Date: Sun Jun 22 2008 - 08:25:08 EDT

> The existence of illness in society is just as much an objective condition as 
> unemployment or overwork, and therefore there is no a priori reason for 
> thinking that unemployment and overwork must cause illness, and never 
> the other way round. 

Hi Jurriaan:

Well, I would never say NEVER  the other way around.  But, the point remains that,
contra the ideology of individualism, one can not take make _general_ statements
about capitalist relations of production, if one examines those social questions
primarily from the perspective of _individual_ bourgeois subjects.

This is really at the heart of bourgeois ideology and the mechanism of capitalist 
social control over workers.  The state and capital trumpet the refrains "If I did it, so 
can you"  and "you can do anything you want to do, you can be anyone you
want to be  - all you have to do is work hard enough  for it"  -- as if the answer to 
social questions is to be found through individual initiative.  The converse of this is "if 
you are in trouble (for instance, unemployed) then it's your own fault".  Hence, "you should
lift yourself up by your own bootstraps" (and thereby not engage in _social_ struggle).
This way of thinking has,  unfortunately, a deep following in the working class, especially in 
countries such as the USA where working class consciousness and historical memory is low. It's
one of the reasons why gambling (on sports, the lottery, horses, slot machines, you 
name it) is so popular within the class: i.e. they look for individual solutions to their social
predicament and, in so doing, engage in a self-deception and fantasy about their own 
class and social mobility.  These fairy tales serve important social functions. 
It's not coincidental that most viewers of the former TV shows "Lifestyles of the Rich and 
Famous" and "Dallas" were members of the working class.  Confronting this ethic of 
individualism - and the illusions and self-guilt that come with it - are important practical 
issues in political and social struggles.
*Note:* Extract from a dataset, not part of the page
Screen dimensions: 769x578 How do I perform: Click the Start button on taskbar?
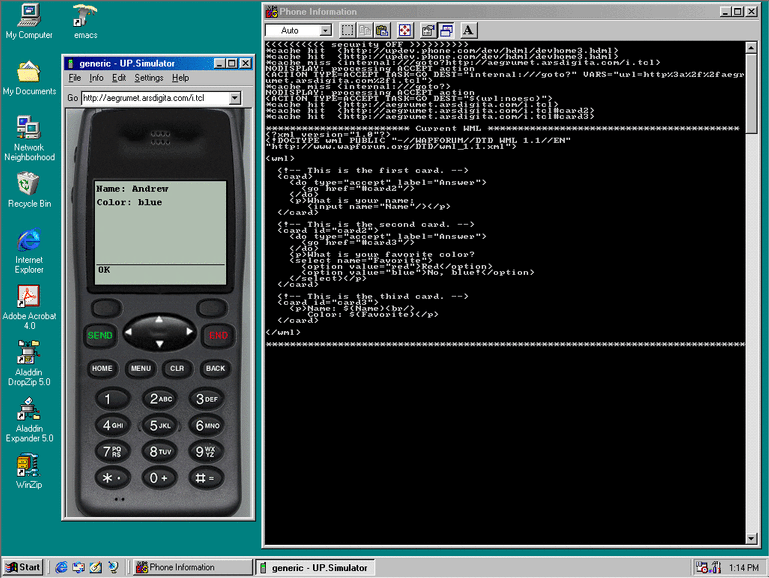23,567
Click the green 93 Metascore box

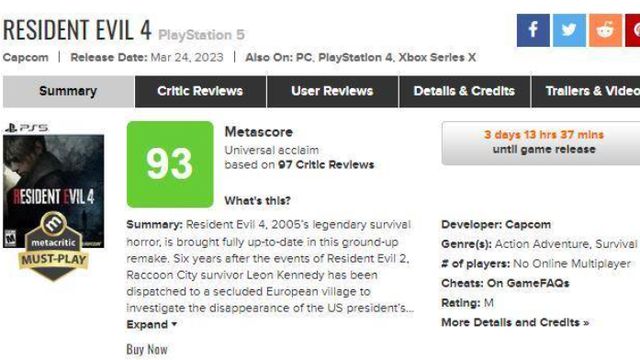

I will concede this, though: for (just about) every general social statement that one
could make, their are exceptions. While many more people fall into the trap of the
fallacy of composition, the fallacy of division should similarly be avoided.  There
are exceptional and unusual circumstances which can shape particular historical
events. So, I can see why you rightfully reject a vulgar Marxist perspective which 
sees no role for individuals in history. But,  I think you (perhaps as a reaction to 
that tendency) bend the stick too much in the other direction.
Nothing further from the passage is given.